Pixel coordinate grounding data
● ● ● ● ●

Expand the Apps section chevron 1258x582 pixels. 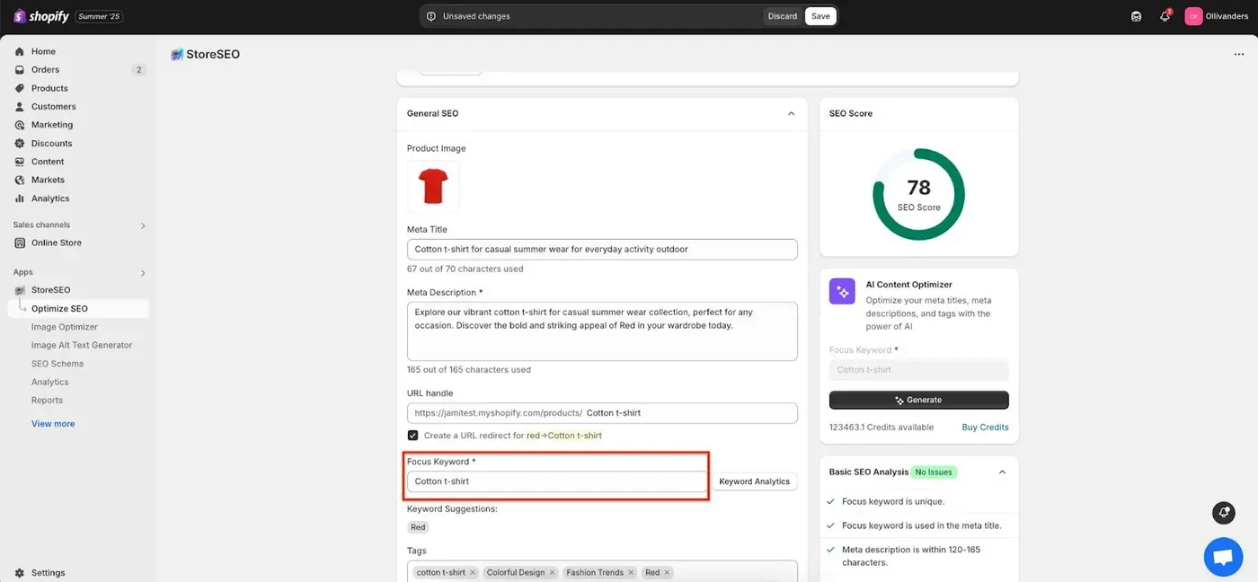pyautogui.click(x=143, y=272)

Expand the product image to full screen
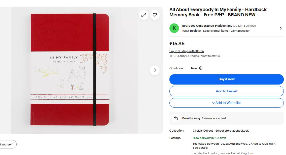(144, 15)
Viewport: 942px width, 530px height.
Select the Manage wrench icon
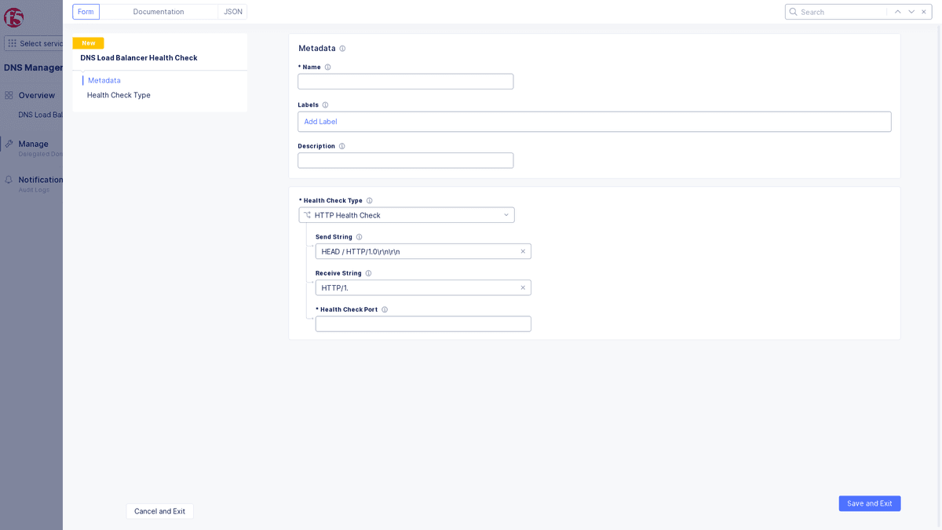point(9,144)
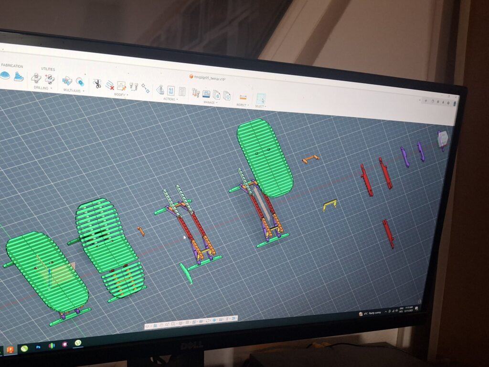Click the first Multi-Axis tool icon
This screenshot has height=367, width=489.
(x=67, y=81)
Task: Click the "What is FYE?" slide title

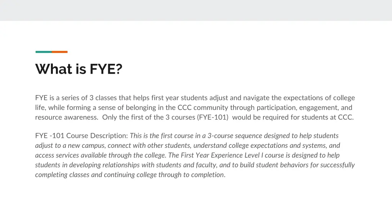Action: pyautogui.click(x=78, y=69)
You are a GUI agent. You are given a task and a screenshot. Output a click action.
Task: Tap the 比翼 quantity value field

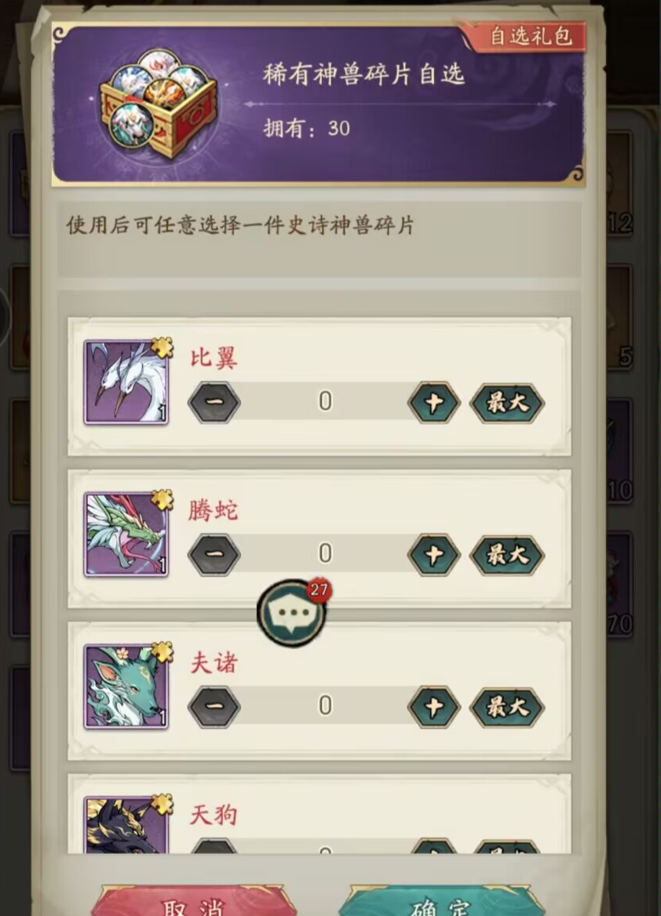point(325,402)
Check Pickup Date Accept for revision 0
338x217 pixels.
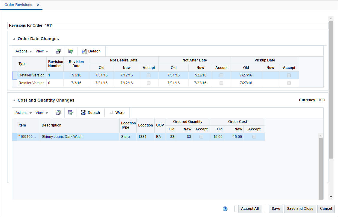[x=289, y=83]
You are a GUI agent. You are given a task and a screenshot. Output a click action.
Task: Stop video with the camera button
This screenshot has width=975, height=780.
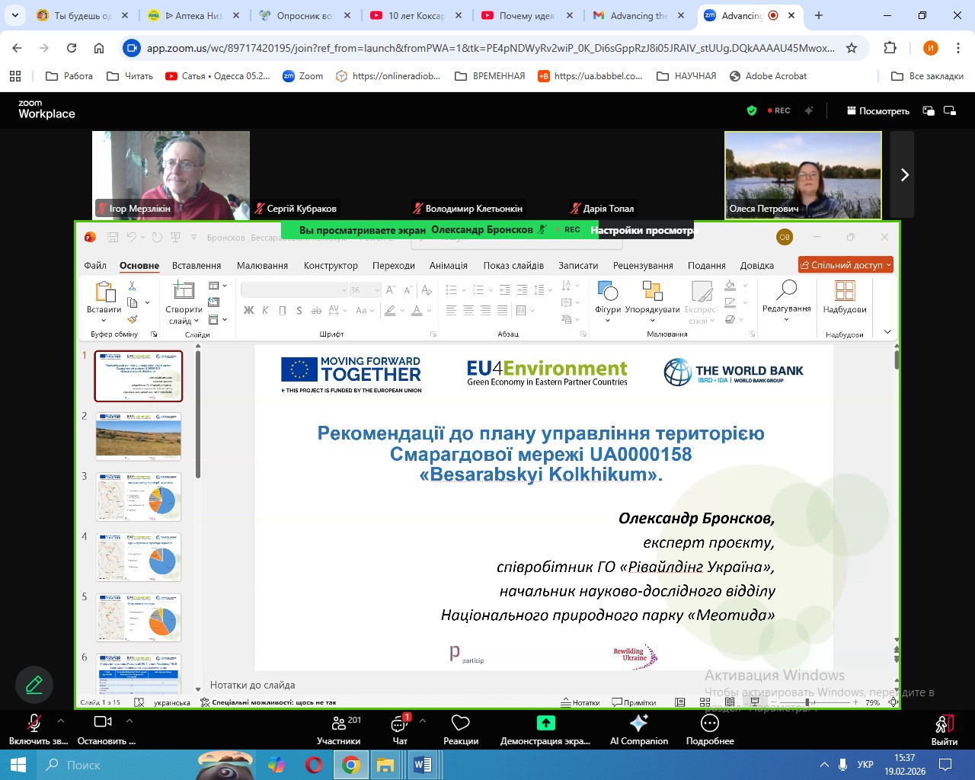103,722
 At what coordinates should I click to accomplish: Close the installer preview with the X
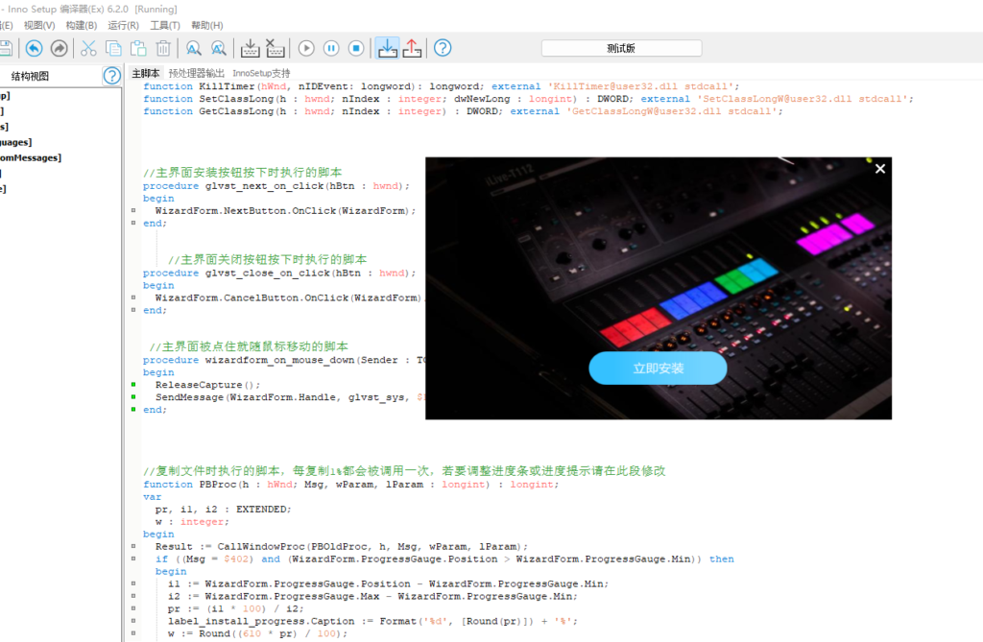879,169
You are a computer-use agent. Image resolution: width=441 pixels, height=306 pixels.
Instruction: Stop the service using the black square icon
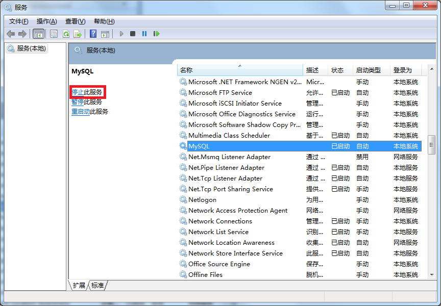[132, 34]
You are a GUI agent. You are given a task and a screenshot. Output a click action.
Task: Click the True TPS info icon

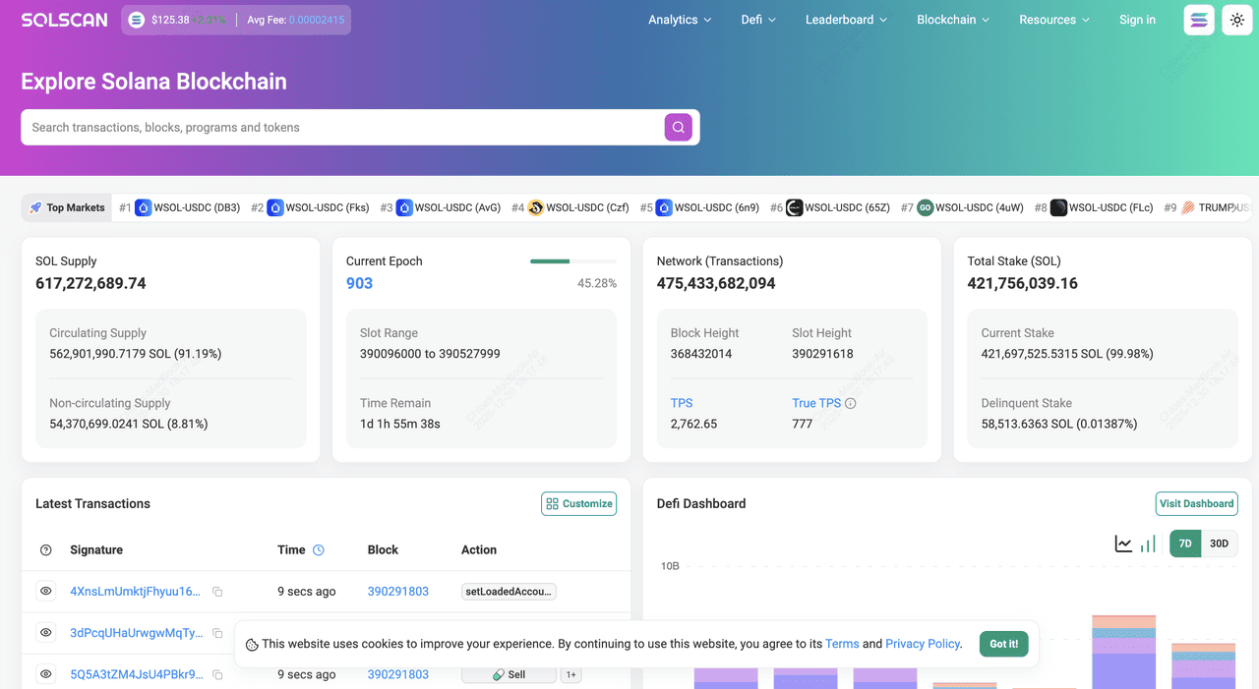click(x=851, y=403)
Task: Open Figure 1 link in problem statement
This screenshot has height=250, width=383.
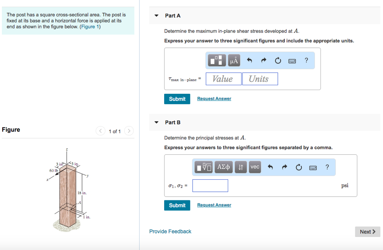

● ● ● ● ●

Give back word for word the lines from the one containing "You are a computer-use" through the final line of the data above. Pictures are to be left out.

You are a computer-use agent. Image resolution: width=441 pixels, height=306 pixels.
Instruction: Stop the service using the black square icon
[132, 34]
You are a GUI agent. You are given a task and a screenshot. Output a click action.
Task: Click the True TPS info icon

click(x=851, y=403)
Task: Open Figure 1 link in problem statement
This screenshot has height=250, width=383.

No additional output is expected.